Tag: Papua

Filep Karma

FK
Filep Karma di stasiun Tugu Yogyakarta setelah datang menghadiri sidang pra-peradilan atas kasus rasialisme yang menimpa mahasiswa Papua. ©2016

Ia besar bukan dengan peluru. Dan satu setengah bulan usai kejatuhan Soeharto menyulut bara kebebasan politik di Papua yang nantinya berumur pendek, sebutir peluru melesat begitu dekat hingga menggores sebilah pipinya dan ia merasakan panas dari timah api yang terbakar memancar di belakangnya. Ia bersyukur, bagaimanapun, dan menyadari berhari-hari kemudian saat dirawat di ranjang rumah sakit di samping seorang polisi, si opsir itu mengatakan bahwa peluru tersebut, yang akan membunuhnya bersama ratusan orang Papua lain yang dibuang ke laut di hari aksi menuntut referendum, sudah pasti datang dari penembak jitu. Ia ditangkap dan dijebloskan ke penjara dan ia mengajukan banding dan bebas. Tetapi, dengan menyimpan hati nurani yang makin bergolak, ia kembali mencium bilik jeruji negara Indonesia—kali ini dalam tempo yang panjang—dan itulah senjatanya: Seseorang dengan sepenuh sadar mengangkut kata-kata kebebasan yang diringkus dari kemerdekaan dan kemanusiaan yang dibunuh, dan sebab itulah ia dibui, dan kata-kata itu bukannya padam tapi justru kian menemukan api. (lebih…)

Cukup adalah Cukup

Peta kerapatan penduduk pendatang dan asli di Papua, 2012.

TAK LAMA setelah pemerintahan Joko Widodo terbentuk, isu “Papua” kembali naik. Namun—tak lebih beda dari 10 tahun era Yudhoyono sebelumnya—”Papua” masih dilihat melalui kacamata Jakarta. Setidaknya dari dua rencana usang: usulan (kembali) mengirim rakyat Indonesia dari daerah padat penduduk, sebagian besar terdapat di Jawa, lewat transmigrasi, dan pembentukan dua provinsi baru di ujung timur Indonesia itu.

Itu bukan isu baru. Kendati ada (sekilas) harapan baru melihat figur Jokowi. Ia memulai kampanye pemilihan presiden dari Papua, sementara pasangannya, Jusuf Kalla mendatangi Aceh—dua provinsi paling bergejolak sepanjang sejarah politik kekerasan yang disponsori negara. Dalam sinyal yang telah diberitakan pelbagai media, mereka “tak menolak” ide pemekaran di Papua.
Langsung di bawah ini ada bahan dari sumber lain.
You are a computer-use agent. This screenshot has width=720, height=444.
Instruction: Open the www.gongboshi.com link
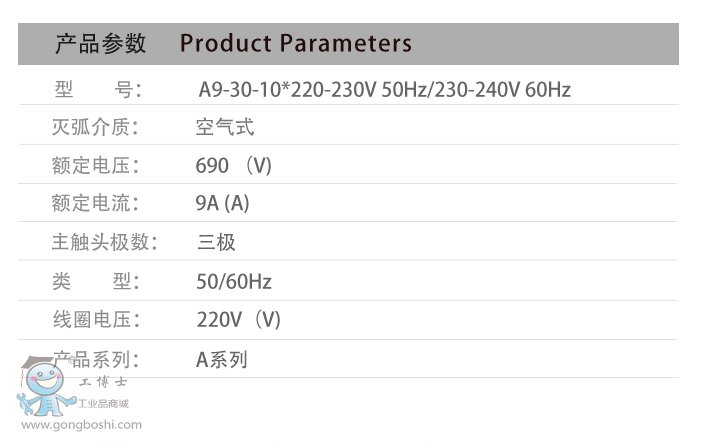81,425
Selalu ada retorika, dan seni dari silat-lidah yang berumur tua ini bertujuan memikat hati pendengar. Ini dilakukan oleh sebagian besar ambtenaar di Indonesia, tak hanya Jokowi maupun Kalla. Isu pemekaran, selalu bertumpu dari tabir alasan untuk “meningkatkan kesejahteraan” rakyat. Di Papua, ada sentimen yang lebih paranoid lagi, sehingga retorikanya dapat dimainkan lewat sapu sihir nasionalisme. Selain “NKRI harga mati”—artinya dorang dapat NKRI, kitong dapat mati (satu mop yang menakik nurani mama-mama Papua). Juga, tak mengherankan dari partai yang ultra-nasionalis macam PDIP, melalui salah satu kader ideologisnya, Tjahjo Kumolo (ditunjuk menteri dalam negeri) mengatakan pemekaran itu untuk memperkuat ketahanan dari “intervensi asing.”
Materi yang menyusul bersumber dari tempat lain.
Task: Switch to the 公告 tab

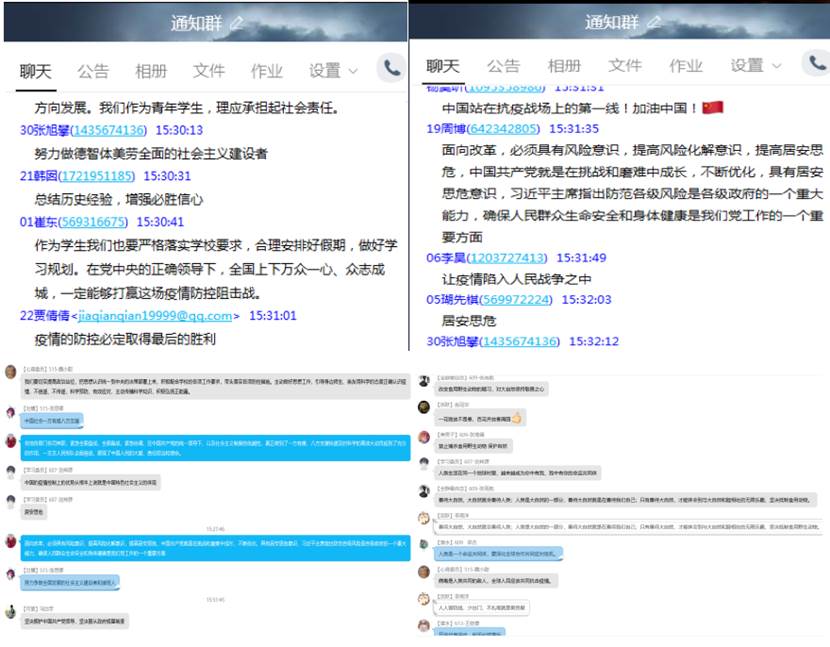Action: tap(94, 70)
Retorika-retorika macam ini menutup realitas yang telah menumpuk, dan bikin rakyat Papua makin berani menuntut haknya, mempertaruhkan nyawa dan kehilangan sanak-keluarga. Retorika itu—yang dipromosikan oleh kekuatan media dan diperkeras oleh pengerahan kekuatan bersenjata—sudah bikin semua kekuatan sipil di Papua tidak lagi mempercayai institusi pemerintah, menyalurkan demonstrasi di jalan, memutus urat nadi harapan, dan dalam komunikasi publik yang berjalan di atas lumpur, gilirannya yang sering muncul adalah retorika tandingan: “Merdeka” versus “NKRI”, semuanya adalah “harga mati.”

Yang mati kerapkali individu-individu dari luar lingkaran sumber pertikaian, mengutip istilah Aditjondro, adalah hamparan rumput, lapisan terbawah, “pendatang” maupun “orang asli” Papua, yang lebih banyak mengeluarkan keringat untuk lapisan kelas di atasnya.

Elit Papua dan Jakarta tentu diuntungkan dari kematian-kematian orang Papua itu.

Di Marauke, kawasan selatan Papua, sebuah rumah-kaca politik pertentangan dari desain parasit yang diusulkan Jakarta, membawa dampak yang telah nyata: penduduk lokal Papua terusir dari lahan komunalnya lewat perkebunan-perkebunan besar yang dibawa oleh sumber-sumber keuangan raksasa melalui MIFEE. Sebagaimana terjadi di provinsi-provinsi lain, rezim ekstraktif disertai eksploitasi telah banyak melakukan proses-proses peminggiran. Di Merauke—telah diusulkan lama sebagai ibukota dari provinsi baru di Papua, melalui proses lobi para elit lama dan tua dengan menunggangi identitas suku—bukan hal aneh lagi anak-anak Papua tanpa ibu maupun bapak mencari uang dengan mengemis, satu gejala sosial yang aneh di Papua.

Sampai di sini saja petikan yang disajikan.